— Задания —
1 – Перепишите из фрагмента текста без изменений отрывок, начиная со слов «Когда-то Кант иронизировал» и заканчивая словами «т. е. праведного жития.».
2 – Оформите нумерованным списком строки, начиная с той, где есть «Given: Click chest value 66 for 2XL», и заканчивая той, где есть «[x=103, y=78]». Пустые строки в список не включайте.

Возможно, одним из немногих сочинений 90-х гг., в котором соединилась оборванная традиция и драматическая современность, философия и литература, религиозные искания и нигилизм постмодерна, стал «Бесконечный тупик» Д. Галковского.

Когда-то Кант иронизировал над египетскими монахами, назвавших «философией» свое монашеское житие. Но по сей день мы постоянно сталкиваемся с такими сюжетами: чистый интеллектуализм и автономное сознание по-прежнему подвергаются на Руси ожесточенным атакам со всех сторон, и жизнь сокрушает изощренную метафизику. Вслед за русским эмигрантом-гегельянцем Александром Кожевым, составившим эпоху во французской мысли 30-х годов, провозгласившим «конец философии» и «конец истории» и навсегда оставившим философию, радикальные российские умы (не только гегельянцы) хоронят и даже проклинают метафизику, становясь священниками, фермерами, предпринимателями, подтверждая старую богословскую истину, что проблемы метафизики разрешимы не в мышлении, а в практике подлинного, т. е. праведного жития.

— Исходные строки —
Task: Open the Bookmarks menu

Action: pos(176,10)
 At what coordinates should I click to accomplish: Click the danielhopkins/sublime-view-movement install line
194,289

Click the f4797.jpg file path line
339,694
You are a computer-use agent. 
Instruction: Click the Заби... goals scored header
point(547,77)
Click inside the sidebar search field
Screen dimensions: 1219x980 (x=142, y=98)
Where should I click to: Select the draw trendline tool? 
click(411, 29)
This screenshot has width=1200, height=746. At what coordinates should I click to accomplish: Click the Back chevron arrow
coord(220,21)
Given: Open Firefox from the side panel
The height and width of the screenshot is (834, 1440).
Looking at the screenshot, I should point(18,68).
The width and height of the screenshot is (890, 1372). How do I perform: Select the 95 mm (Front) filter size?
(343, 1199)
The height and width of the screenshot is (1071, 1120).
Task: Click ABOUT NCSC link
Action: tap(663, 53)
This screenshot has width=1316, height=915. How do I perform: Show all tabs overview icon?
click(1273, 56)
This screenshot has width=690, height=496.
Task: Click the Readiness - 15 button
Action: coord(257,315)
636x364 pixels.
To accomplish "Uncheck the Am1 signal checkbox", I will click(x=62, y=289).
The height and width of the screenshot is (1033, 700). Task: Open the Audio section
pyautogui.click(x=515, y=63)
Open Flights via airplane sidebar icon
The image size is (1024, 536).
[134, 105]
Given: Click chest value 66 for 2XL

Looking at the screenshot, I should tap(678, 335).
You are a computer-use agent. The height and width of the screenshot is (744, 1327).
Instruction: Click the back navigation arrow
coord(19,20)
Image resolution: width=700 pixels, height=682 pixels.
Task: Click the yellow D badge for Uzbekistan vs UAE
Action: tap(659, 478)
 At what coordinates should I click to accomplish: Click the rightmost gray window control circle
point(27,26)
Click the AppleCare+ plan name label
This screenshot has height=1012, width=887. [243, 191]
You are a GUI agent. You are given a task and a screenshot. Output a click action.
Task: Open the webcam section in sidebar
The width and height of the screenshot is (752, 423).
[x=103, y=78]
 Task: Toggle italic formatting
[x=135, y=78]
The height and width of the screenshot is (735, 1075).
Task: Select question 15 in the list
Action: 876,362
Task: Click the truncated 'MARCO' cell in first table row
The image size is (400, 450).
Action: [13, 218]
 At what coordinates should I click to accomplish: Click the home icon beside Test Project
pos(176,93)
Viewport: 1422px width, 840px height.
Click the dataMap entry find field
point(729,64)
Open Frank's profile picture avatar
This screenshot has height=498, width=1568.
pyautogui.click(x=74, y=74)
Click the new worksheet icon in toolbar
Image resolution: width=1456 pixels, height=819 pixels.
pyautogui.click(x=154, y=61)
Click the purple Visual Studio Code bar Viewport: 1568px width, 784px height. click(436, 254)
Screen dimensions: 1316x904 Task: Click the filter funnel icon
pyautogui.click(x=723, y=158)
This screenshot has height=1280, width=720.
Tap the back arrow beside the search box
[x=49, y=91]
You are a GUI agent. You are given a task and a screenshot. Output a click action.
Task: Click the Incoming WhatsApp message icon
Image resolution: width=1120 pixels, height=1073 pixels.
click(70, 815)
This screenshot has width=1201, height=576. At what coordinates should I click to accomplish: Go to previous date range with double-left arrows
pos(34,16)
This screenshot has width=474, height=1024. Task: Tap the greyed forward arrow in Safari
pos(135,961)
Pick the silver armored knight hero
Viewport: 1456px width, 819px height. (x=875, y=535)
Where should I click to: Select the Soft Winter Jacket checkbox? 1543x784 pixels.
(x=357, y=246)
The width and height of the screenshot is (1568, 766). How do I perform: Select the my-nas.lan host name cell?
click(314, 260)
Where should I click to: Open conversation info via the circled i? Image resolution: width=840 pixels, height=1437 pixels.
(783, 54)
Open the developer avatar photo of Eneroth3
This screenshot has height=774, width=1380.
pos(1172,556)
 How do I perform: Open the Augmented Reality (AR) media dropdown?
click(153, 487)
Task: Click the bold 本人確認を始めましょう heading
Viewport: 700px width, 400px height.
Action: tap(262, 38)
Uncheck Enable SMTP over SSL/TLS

— Ответы по заданиям —
1 –
Когда-то Кант иронизировал над египетскими монахами, назвавших «философией» свое монашеское житие. Но по сей день мы постоянно сталкиваемся с такими сюжетами: чистый интеллектуализм и автономное сознание по-прежнему подвергаются на Руси ожесточенным атакам со всех сторон, и жизнь сокрушает изощренную метафизику. Вслед за русским эмигрантом-гегельянцем Александром Кожевым, составившим эпоху во французской мысли 30-х годов, провозгласившим «конец философии» и «конец истории» и навсегда оставившим философию, радикальные российские умы (не только гегельянцы) хоронят и даже проклинают метафизику, становясь священниками, фермерами, предпринимателями, подтверждая старую богословскую истину, что проблемы метафизики разрешимы не в мышлении, а в практике подлинного, т. е. праведного жития.

2 –
1. Given: Click chest value 66 for 2XL
2. Looking at the screenshot, I should tap(678, 335).
3. You are a computer-use agent. The height and width of the screenshot is (744, 1327).
4. Instruction: Click the back navigation arrow
5. coord(19,20)
6. Image resolution: width=700 pixels, height=682 pixels.
7. Task: Click the yellow D badge for Uzbekistan vs UAE
8. Action: tap(659, 478)
9.  At what coordinates should I click to accomplish: Click the rightmost gray window control circle
10. point(27,26)
11. Click the AppleCare+ plan name label
12. This screenshot has height=1012, width=887. [243, 191]
13. You are a GUI agent. You are given a task and a screenshot. Output a click action.
14. Task: Open the webcam section in sidebar
15. The width and height of the screenshot is (752, 423).
16. [x=103, y=78]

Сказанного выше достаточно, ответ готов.